- _Record excerpts_:
————————

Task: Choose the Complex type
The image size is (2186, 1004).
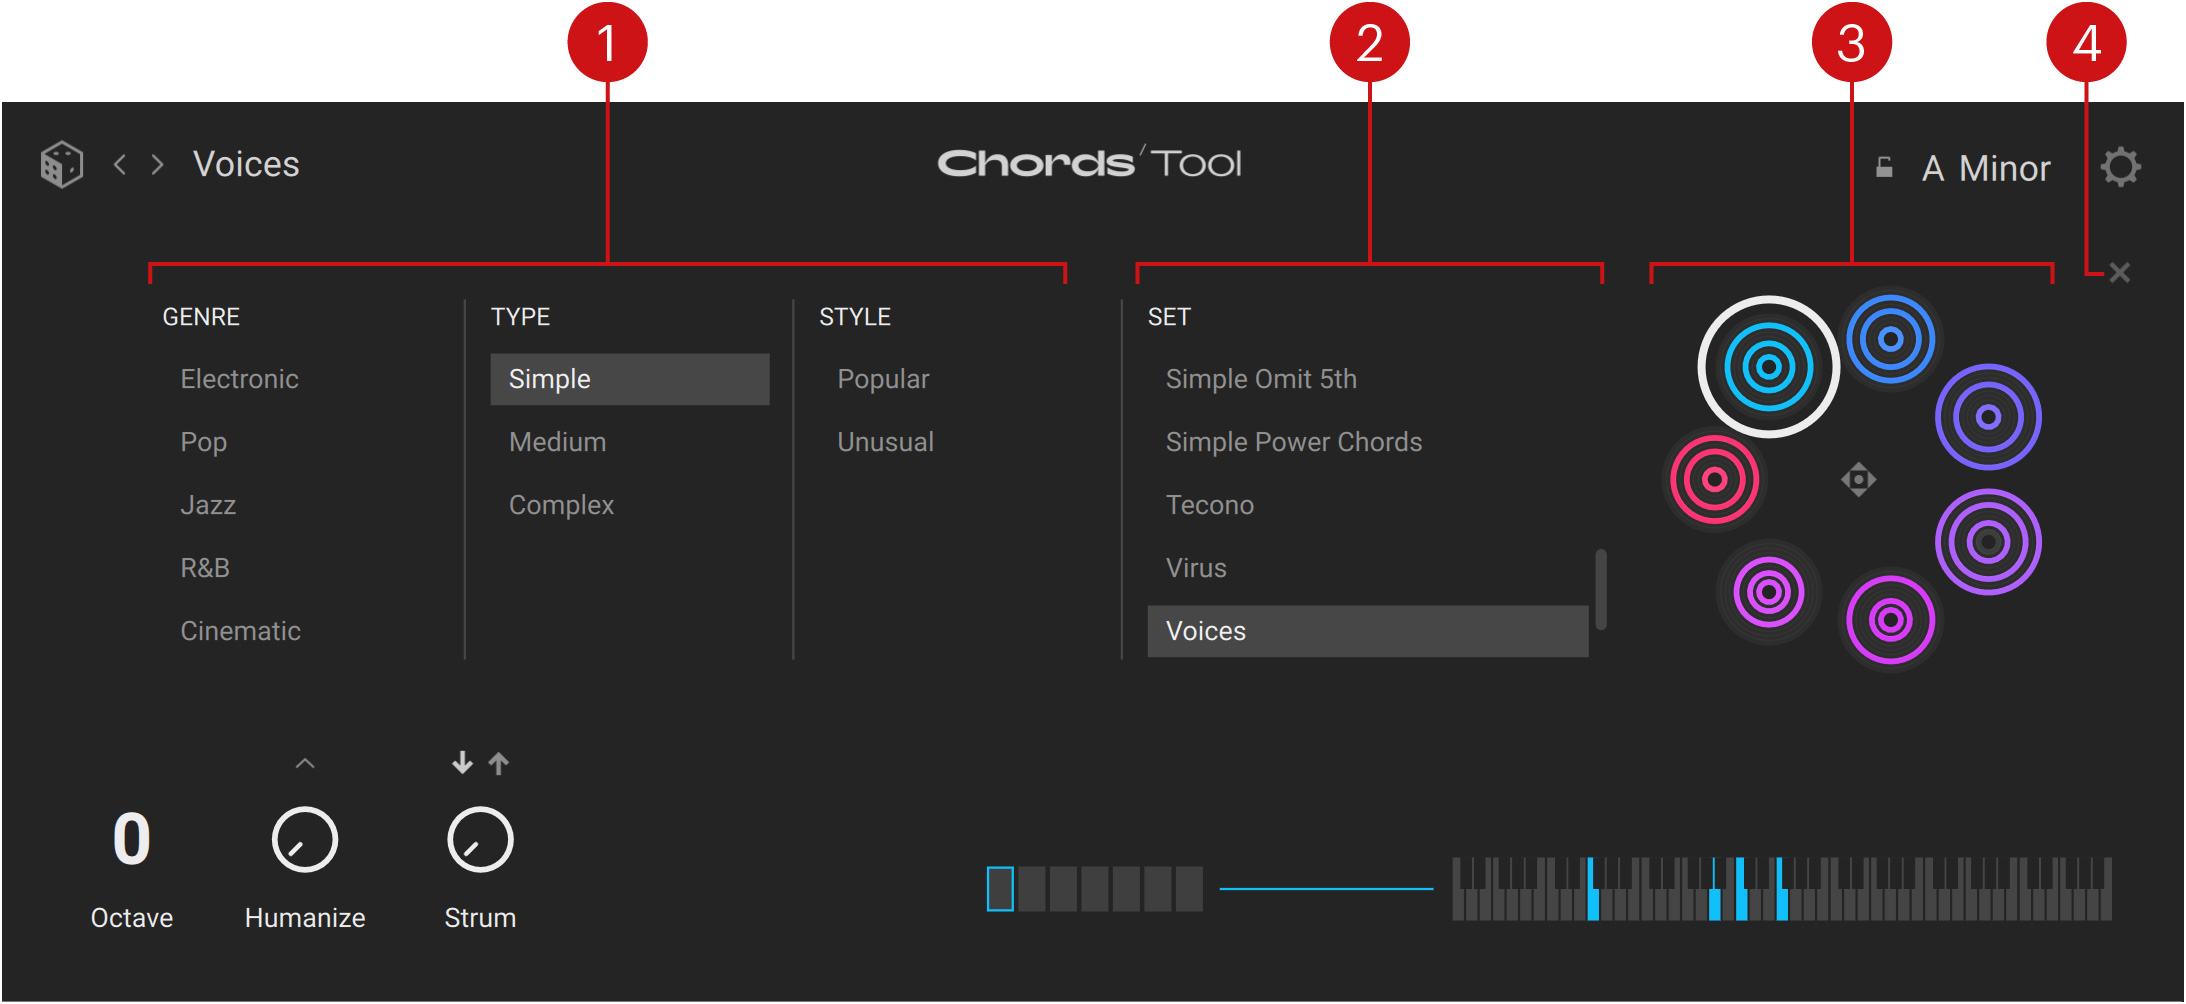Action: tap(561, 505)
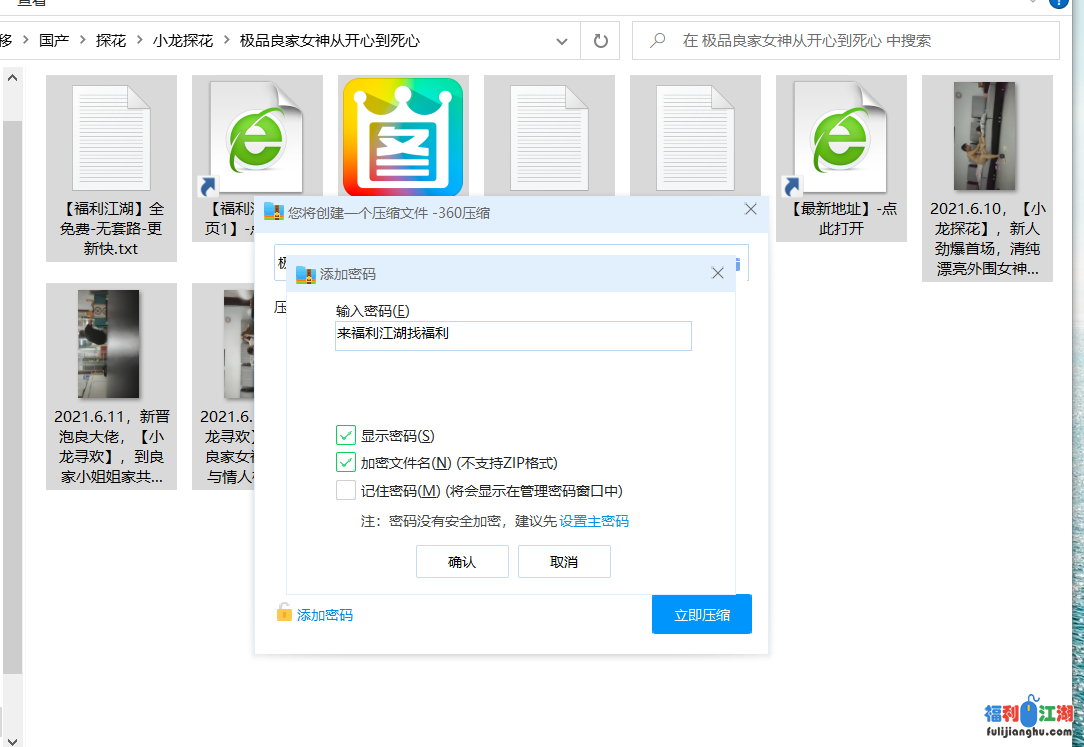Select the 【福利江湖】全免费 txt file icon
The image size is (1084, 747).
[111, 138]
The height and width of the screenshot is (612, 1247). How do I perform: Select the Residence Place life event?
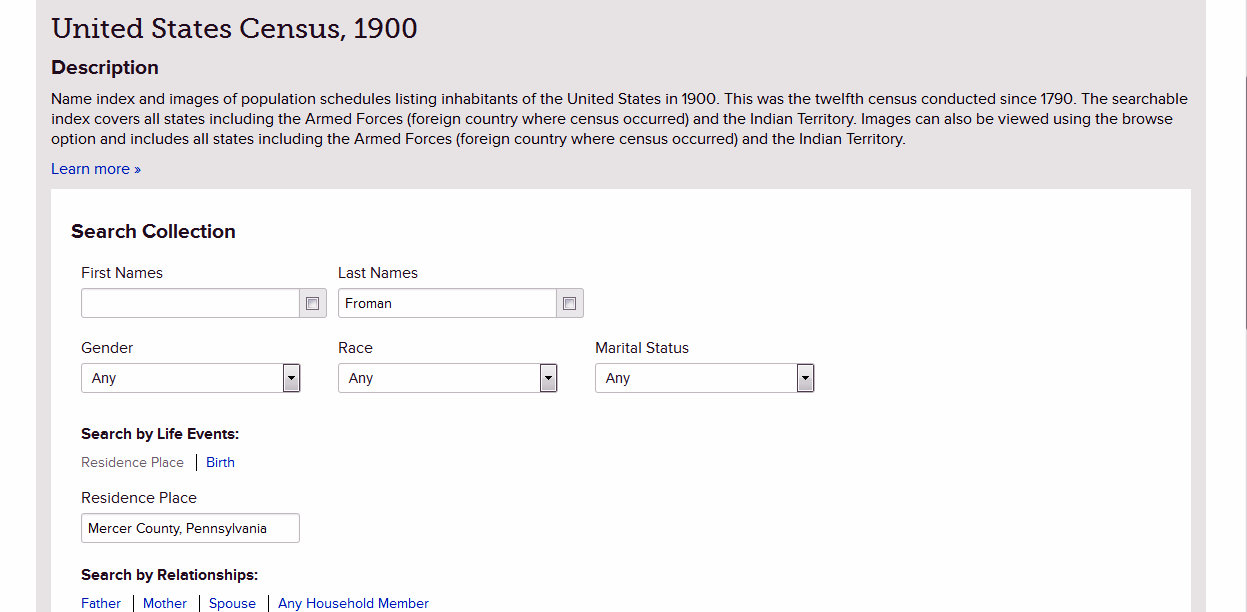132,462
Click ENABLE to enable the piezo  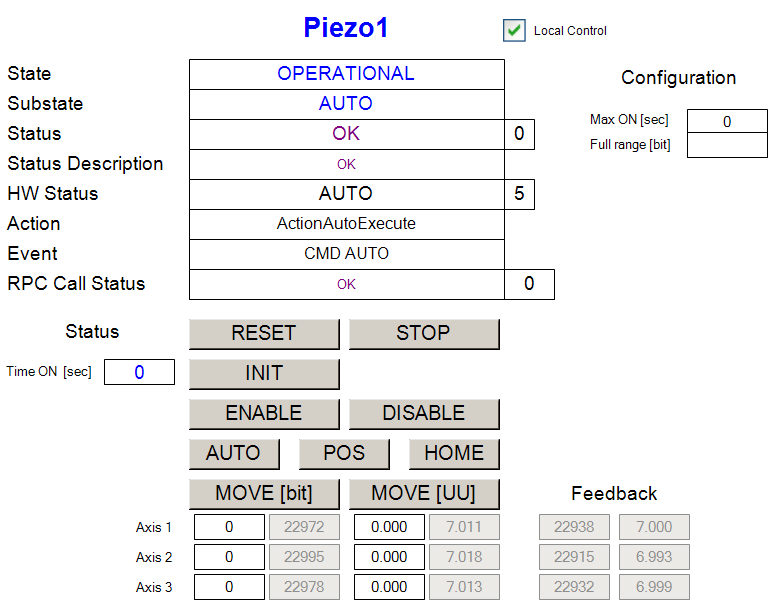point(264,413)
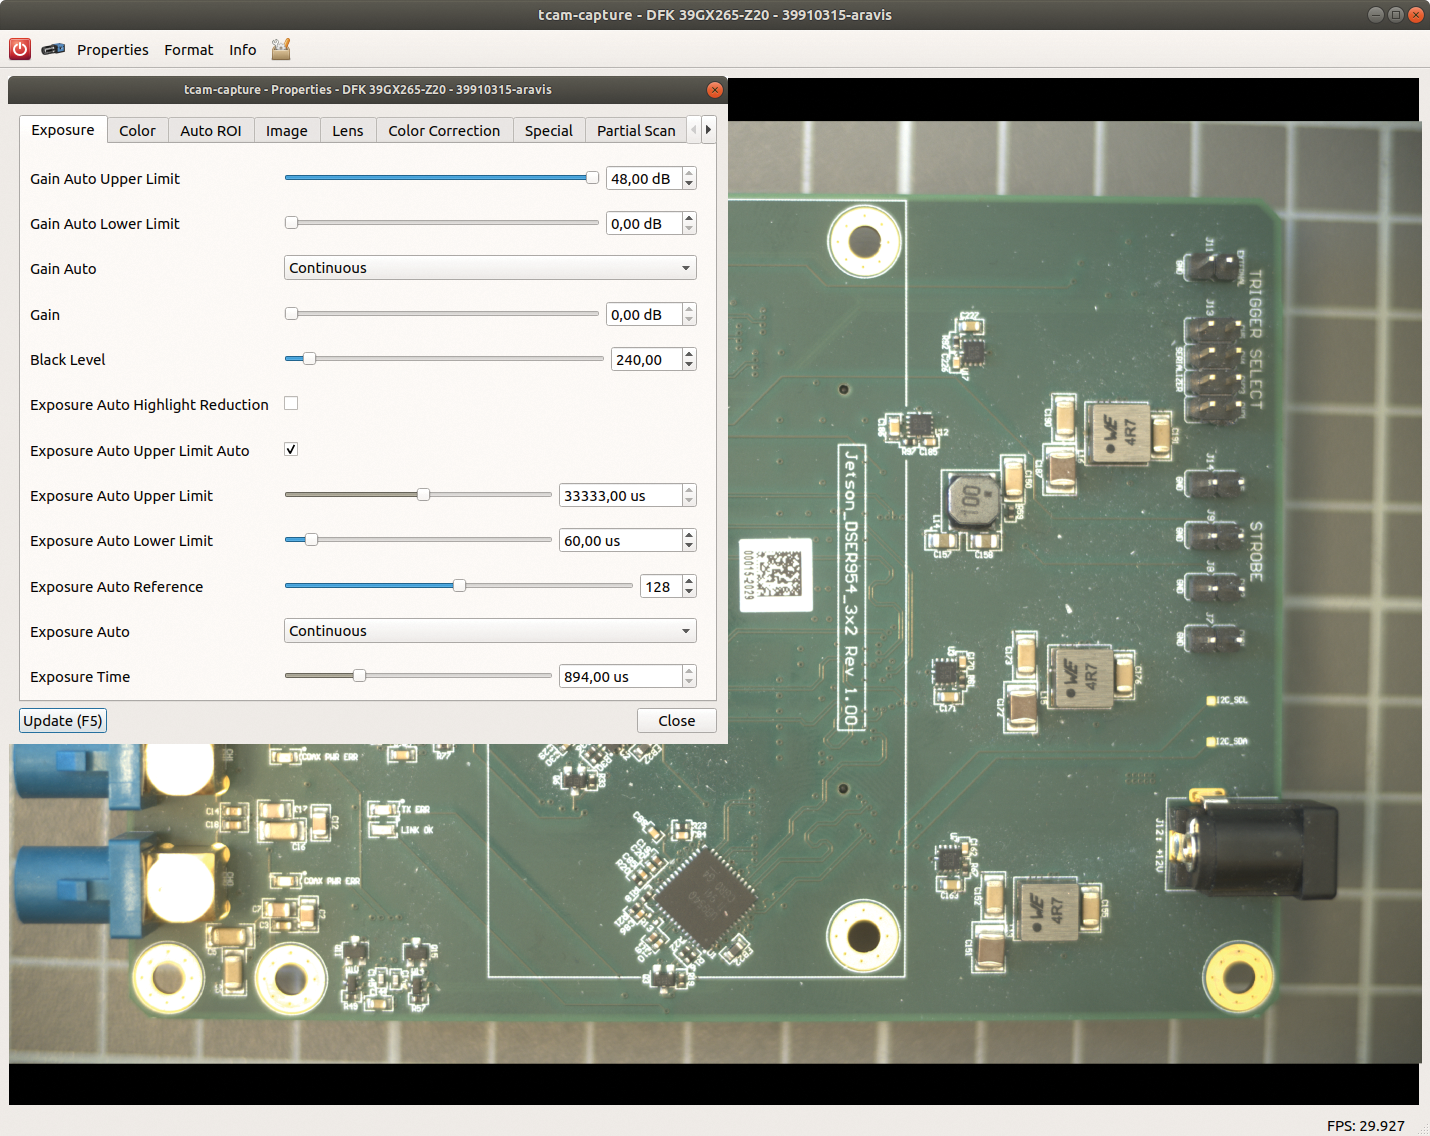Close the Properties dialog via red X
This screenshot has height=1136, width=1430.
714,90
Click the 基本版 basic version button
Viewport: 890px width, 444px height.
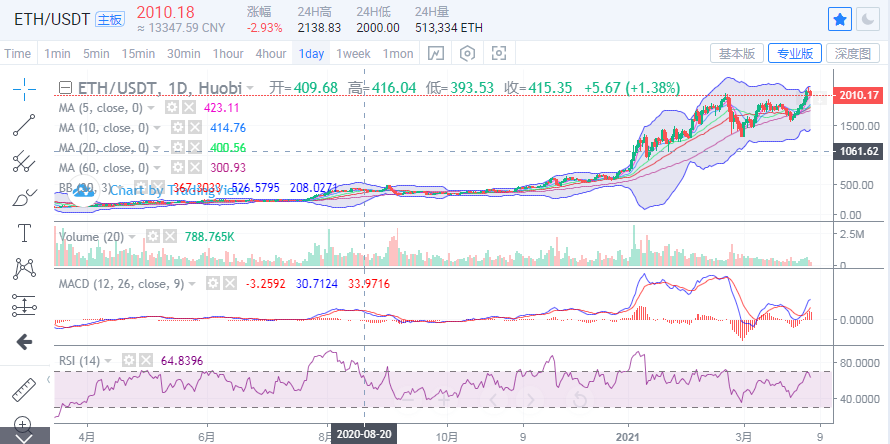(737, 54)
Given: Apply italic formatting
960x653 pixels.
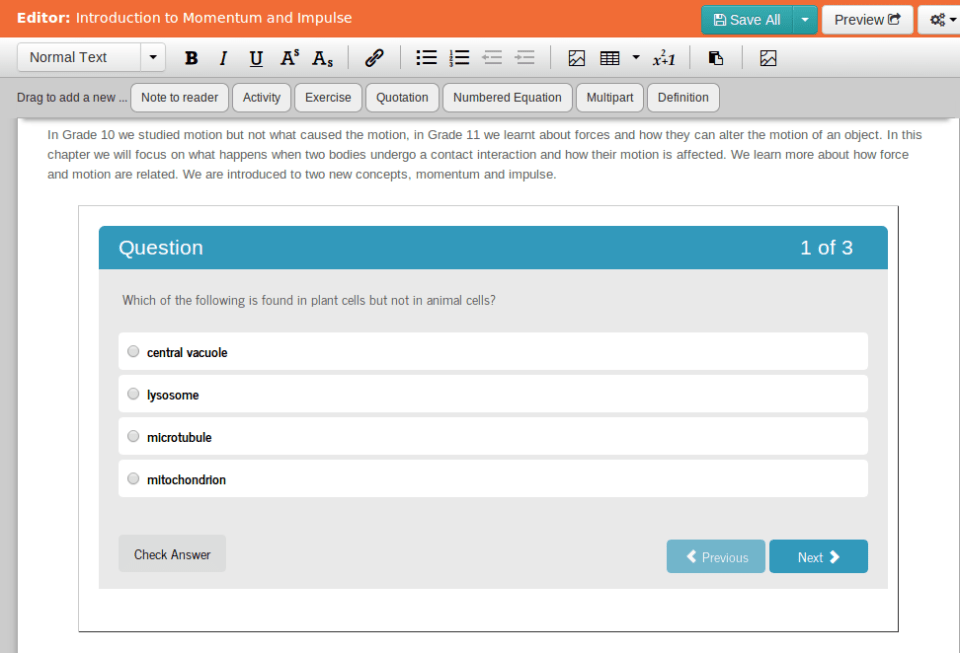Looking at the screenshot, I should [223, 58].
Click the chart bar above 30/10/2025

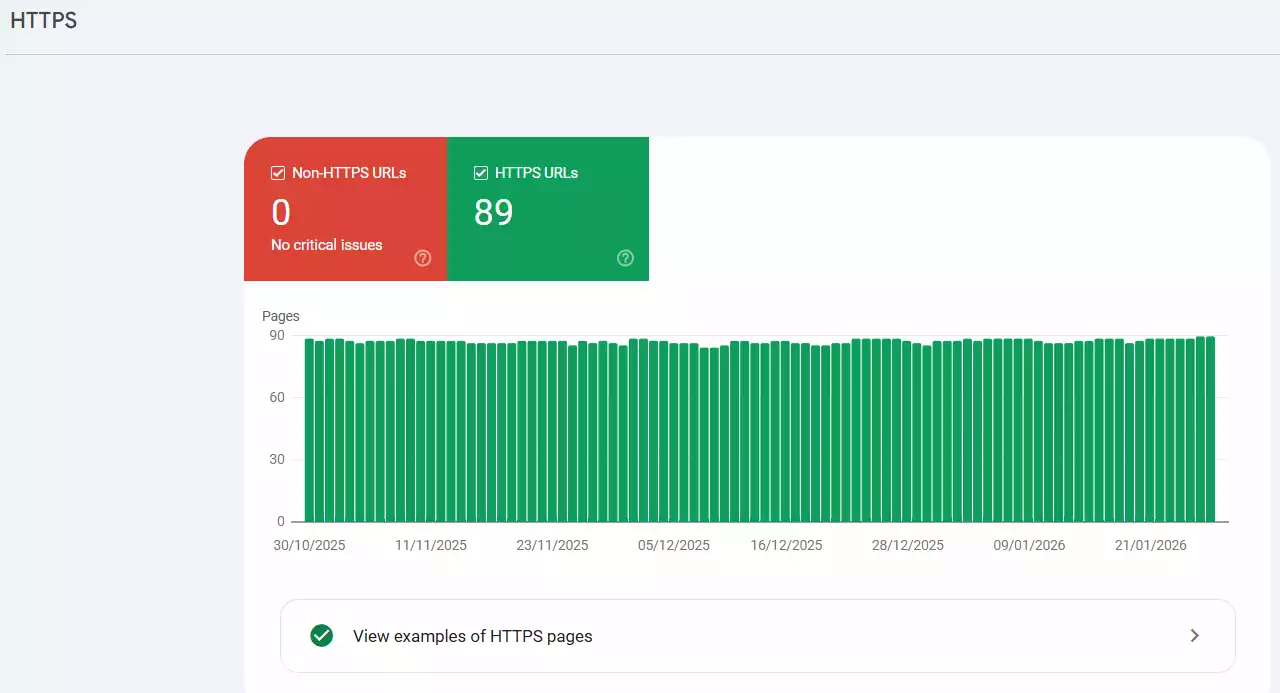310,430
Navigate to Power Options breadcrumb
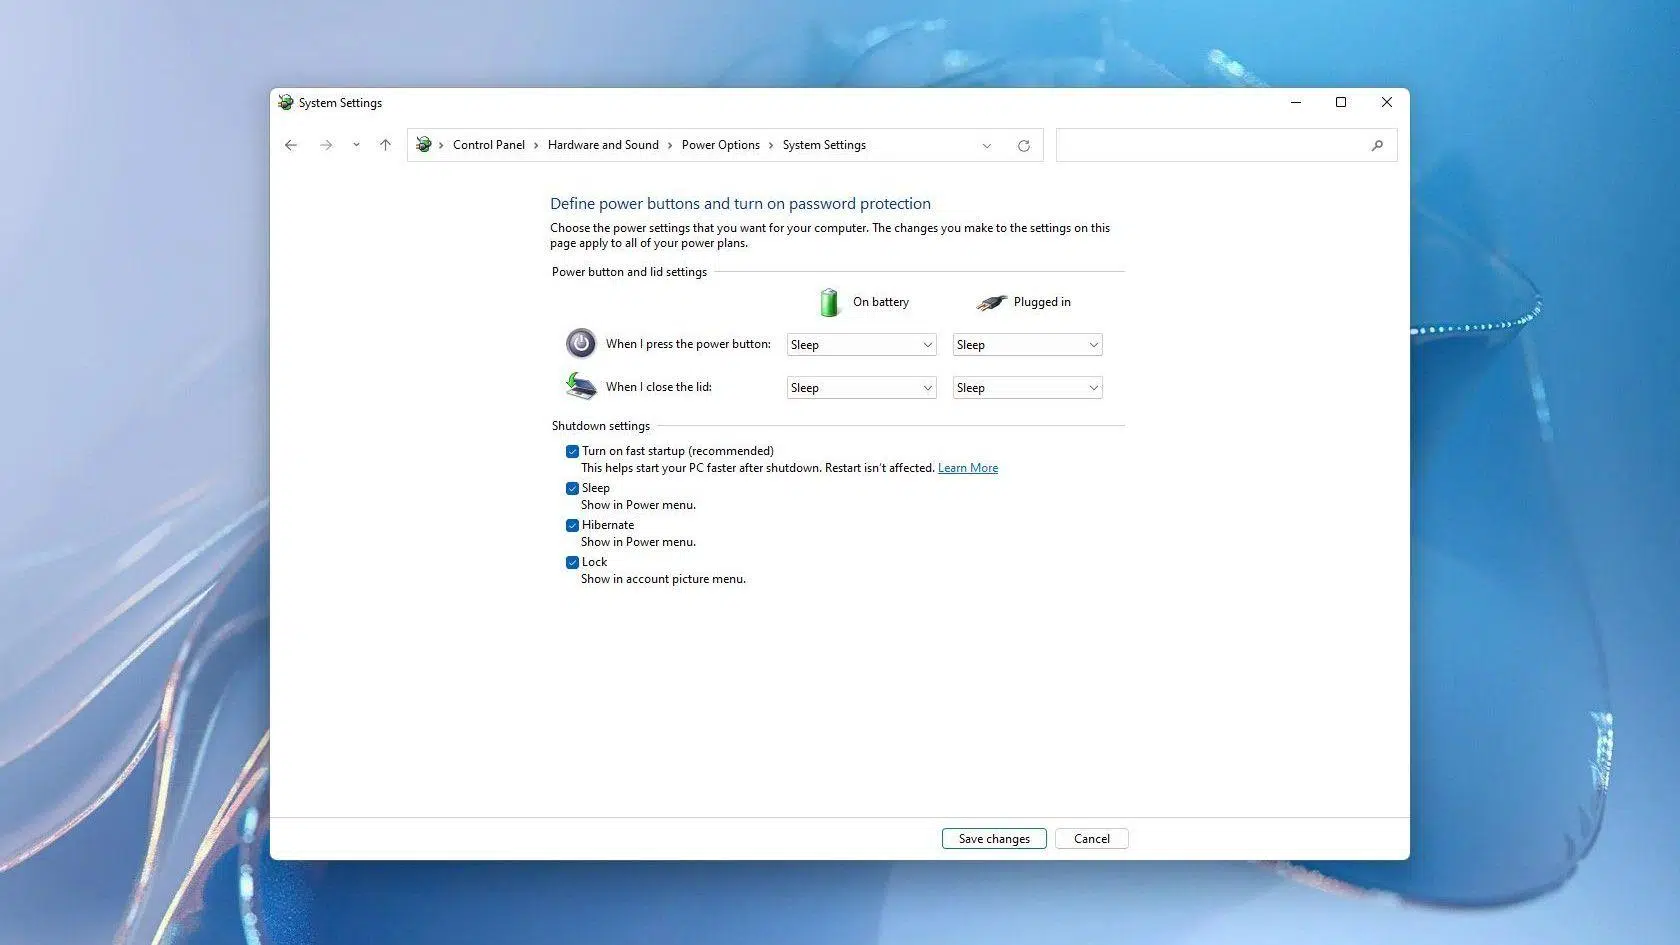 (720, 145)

————————

- _Request_:
Rewrite everything from the line containing "Click the 基本版 basic version button" down to the end of the items as a JSON list of strings, one per line, skipping blank lines. Leave the pictures out of the answer.

- _The completed task_:
[
  "Click the 基本版 basic version button",
  "Viewport: 890px width, 444px height.",
  "(737, 54)",
  "Given: Apply italic formatting",
  "960x653 pixels.",
  "Looking at the screenshot, I should [223, 58].",
  "Click the chart bar above 30/10/2025",
  "310,430",
  "Navigate to Power Options breadcrumb",
  " (720, 145)"
]